Un ruolo chiave è stato giocato dalle aspettative sui dazi statunitensi, che hanno spinto l’anticipo degli scambi e una forte dislocazione dei mercati. “L’argento è stato pre-posizionato nei caveaux del COMEX, mentre le scorte a Londra, mercato di riferimento per i prezzi, sono rimaste insolitamente basse”, osserva Hottner. Una situazione che ha generato tensioni temporanee sul mercato fisico e tassi di leasing elevati. Se la chiarezza sulle politiche tariffarie dovesse aumentare e il metallo defluire dagli Stati Uniti, la liquidità a Londra potrebbe normalizzarsi rapidamente, favorendo una correzione dei prezzi.

Per platino e palladio l’approccio resta prudente. “I recenti rialzi riflettono più le preoccupazioni legate ai dazi e la speculazione che solidi fondamentali”, avverte Hottner. Il lancio dei futures alla Borsa di Shanghai ha aumentato l’open interest e la volatilità, destinata a persistere, mentre un potenziale catalizzatore di correzione potrebbe arrivare dagli esiti dell’indagine ai sensi della Section 232.

Metalli industriali: attenzione al rame

Il rame è stato al centro dell’attenzione dopo il balzo dai 10.700 dollari per tonnellata di metà novembre al record di 13.000 dollari di inizio gennaio. “Da questi livelli i prezzi potrebbero incontrare crescenti difficoltà”, avverte Hottner. Tra i fattori di rischio spiccano l’indebolimento della domanda, soprattutto in Cina, l’eccesso di importazioni negli Stati Uniti legato ai timori sui dazi e fondamentali meno solidi, con scorte globali ai massimi degli ultimi cinque anni.

Un ulteriore elemento di pressione potrebbe arrivare dalle esportazioni cinesi. “Storicamente importatrice netta, la Cina sta ora esportando rame a causa della debole domanda interna”, spiega Hottner, richiamando quanto avvenuto nel 2024, quando un fenomeno analogo portò a un’interruzione brusca del rally. Anche il posizionamento di mercato, con posizioni sui futures estremamente lunghe, aumenta il rischio di prese di profitto e di una correzione amplificata.

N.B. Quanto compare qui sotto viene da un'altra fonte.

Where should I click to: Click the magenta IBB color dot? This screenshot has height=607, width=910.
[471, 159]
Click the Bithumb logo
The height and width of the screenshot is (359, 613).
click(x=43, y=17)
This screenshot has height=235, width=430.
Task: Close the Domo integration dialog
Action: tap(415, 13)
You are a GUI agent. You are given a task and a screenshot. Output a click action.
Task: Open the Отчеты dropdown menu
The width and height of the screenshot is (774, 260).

Non mancano tuttavia i possibili fattori di sorpresa al rialzo. “Se l’arbitraggio COMEX/LME dovesse riaprirsi e gli Stati Uniti continuassero a importare rame in eccesso, i prezzi potrebbero salire ancora”, osserva Hottner, citando anche eventuali interruzioni nella produzione mineraria come ulteriore elemento di rischio sull’offerta.

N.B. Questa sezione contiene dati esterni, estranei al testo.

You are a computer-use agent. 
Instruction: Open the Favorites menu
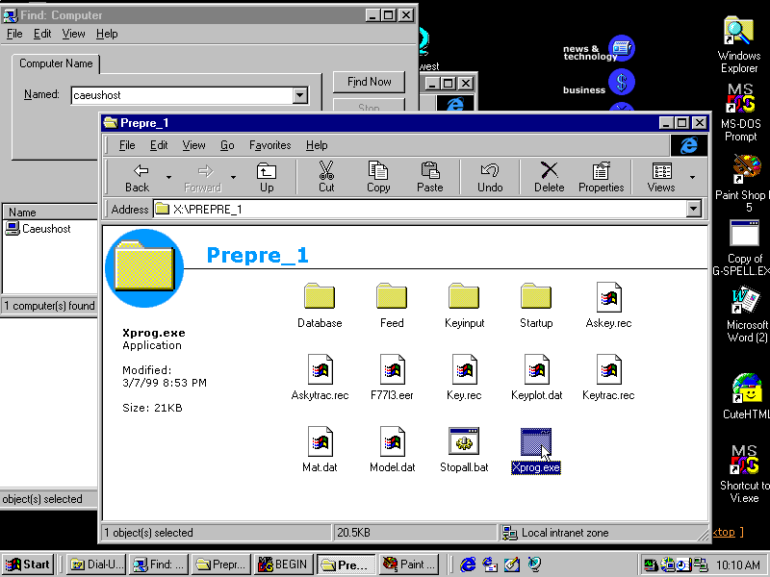tap(270, 145)
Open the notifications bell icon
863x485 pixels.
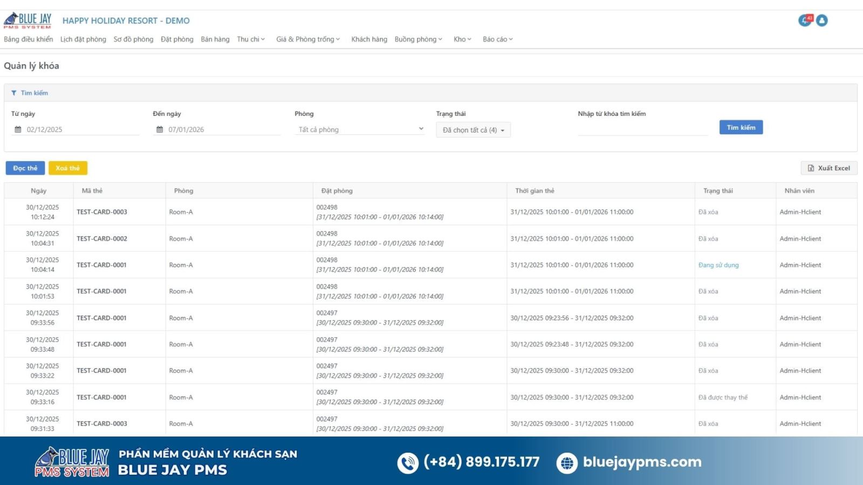coord(805,20)
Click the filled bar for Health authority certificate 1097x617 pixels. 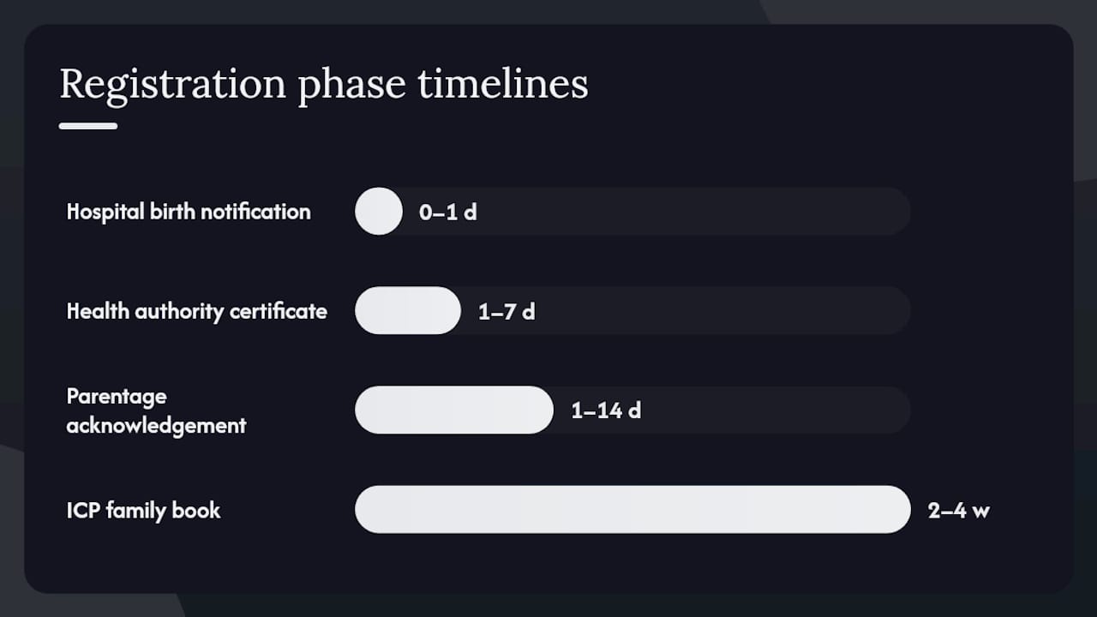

Nichel e alluminio: visioni differenziate

Sul nichel la view resta neutrale. L’abbondanza di offerta e le scorte elevate pesano sui prezzi, ma segnali di possibili interventi a sostegno da parte dell’Indonesia, principale produttore mondiale, potrebbero limitarne la discesa nel 2026. L’alluminio, dopo aver seguito il rame al rialzo, resta invece in leggero sottopeso. “I prezzi sono significativamente al di sopra della curva dei costi, una situazione che storicamente tende a essere temporanea”, conclude Hottner.

Nel complesso, le commodity si confermano quindi una componente chiave dei portafogli anche nel prossimo futuro, ma con un approccio sempre più selettivo e attento alle dinamiche specifiche dei singoli mercati.